Extract to read ▸
This invention relates an atomizing device, particularly to so-called high atomizing air volume-low atomizing air pressure, or HVLP, atomizing devices, such as hand-held spray guns. HVLP atomizing devices are defined as those with exit air pressures at or below 68947 N/m² (10 psig).
Such an atomizing device is known from DE-U-8911932. The desirability of HVLP atomizing devices is explained in greater detail in U.S.S.N. 07/622,853 filed December 6, 1990, titled "Paint Spray Gun" and assigned to the same assignee as this application. Reference is here made to that application for its disclosure and particularly for that explanation.
Prior to U.S.S.N. 07/622,853, HVLP atomizing devices were known. There are, for example, the atomizers described in U.S. Patents: 4,761,299 and the prior art mentioned therein, particularly, 4,232,824; 4,341,347; and, 3,093,309. The reader's attention is also directed to, for example, U.S. Patent 4,765,539, which is for the spraying of agricultural chemicals or the like, and to the Ransburg REA® III atomizing device available from Ransburg Corporation, P.O. Box 88511, Indianapolis, Indiana, 46208-0511.
In order for an HVLP device to have an exit pressure at or below 68947 N/m² (10 psig), two methods of supplying air to the device are used. The first method employs a large and expensive turbine-type compressor that delivers a high volume of air at a low pressure through a large, typically approximately 2,54 cm (one inch), diameter hose. The second method employs conventional compressed "shop air" supplied through a small diameter hose. As most shops involved in finishing already utilize compressed shop air, it is far more convenient for the customer, and therefore in the interest of the atomizing equipment supplier, to offer HVLP atomizers that utilize shop air. The obvious problem with employing shop air, however, is that in order to supply a high volume of air to the atomizing device through a small diameter hose, the supply pressure must be high, i.e., between 413680 N/m² (60 psig) and 689467 N/m² (100 psig). After this high volume, high pressure air enters the atomizing device, this pressure must be reduced to 68947 N/m² (10 psig) or below. Two devices currently being used to perform this function are needle/venturi pressure reducers and fixed orifice pressure reducers. Needle/venturi pressure reducers are an approach that is both difficult and expensive, and is not tolerant of large fluctuations in supply pressure. The second type of reducer, the fixed orifice, is a very simple approach. A hole of a specific diameter is drilled in the gun body at a point at which air is supplied to the air and fluid nozzles. Both needle/venturi pressure reducers and fixed orifice pressure reducers satisfy the goal of reducing the incoming high air pressure down to a maximum of 68947 N/m² (10 psig), but in the event that some part of the system is changed, such as changing from an air nozzle with passageways of given sizes to an air nozzle with larger or smaller passageways, both needle/venturi and fixed orifice pressure reducers can permit the pressure to exceed 68947 N/m² (10 psig). Needle/venturi pressure reducers may require installation of a new needle/venturi. Fixed orifice pressure reducers may require a new gun body. Both of these alternatives are rather expensive.

Problems ▸
(a) According to the patent excerpt on HVLP atomizing devices, what exit air pressure defines such a device?
(b) In the stretch of records from the start through the line containing "Looking at the screenshot, I should (137, 327).", substitute "Task:" for "Given:" and leave everything else unchanged. Leave the pictures out of your answer.
The records have no connection to the patent excerpt on HVLP atomizing devices.

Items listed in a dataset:
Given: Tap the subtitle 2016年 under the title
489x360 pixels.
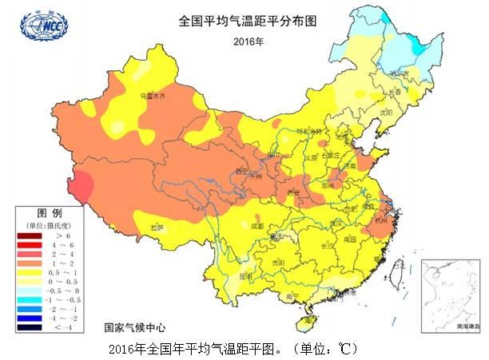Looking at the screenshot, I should (248, 40).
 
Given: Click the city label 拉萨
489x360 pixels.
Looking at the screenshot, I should (157, 227).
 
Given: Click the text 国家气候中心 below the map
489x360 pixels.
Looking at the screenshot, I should (137, 327).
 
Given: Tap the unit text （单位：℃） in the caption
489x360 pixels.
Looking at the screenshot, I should (324, 349).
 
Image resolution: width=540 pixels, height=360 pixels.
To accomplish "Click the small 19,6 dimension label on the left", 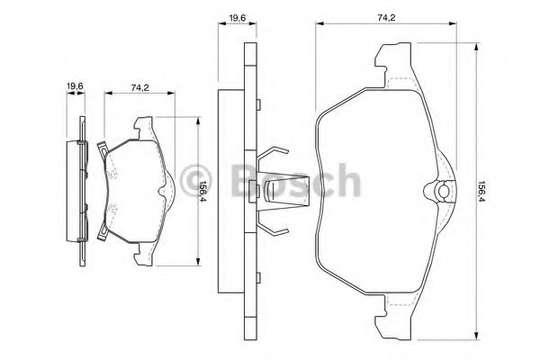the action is tap(75, 86).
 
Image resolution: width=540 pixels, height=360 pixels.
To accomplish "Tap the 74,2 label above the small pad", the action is tap(140, 88).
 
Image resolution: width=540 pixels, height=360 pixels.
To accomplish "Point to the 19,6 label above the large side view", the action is tap(238, 18).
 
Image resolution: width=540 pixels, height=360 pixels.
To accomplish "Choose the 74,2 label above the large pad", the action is tap(386, 18).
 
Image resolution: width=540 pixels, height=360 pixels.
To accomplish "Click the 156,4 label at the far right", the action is tap(482, 194).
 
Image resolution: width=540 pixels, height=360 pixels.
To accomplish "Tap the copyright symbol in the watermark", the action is tap(197, 181).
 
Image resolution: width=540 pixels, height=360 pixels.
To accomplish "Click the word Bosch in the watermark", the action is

Solutions to the tasks ▸
(a) An exit air pressure at or below 68947 N/m² (10 psig).

(b)
Task: Tap the subtitle 2016年 under the title
489x360 pixels.
Looking at the screenshot, I should (248, 40).
 
Task: Click the city label 拉萨
489x360 pixels.
Looking at the screenshot, I should (157, 227).
 
Task: Click the text 国家气候中心 below the map
489x360 pixels.
Looking at the screenshot, I should (137, 327).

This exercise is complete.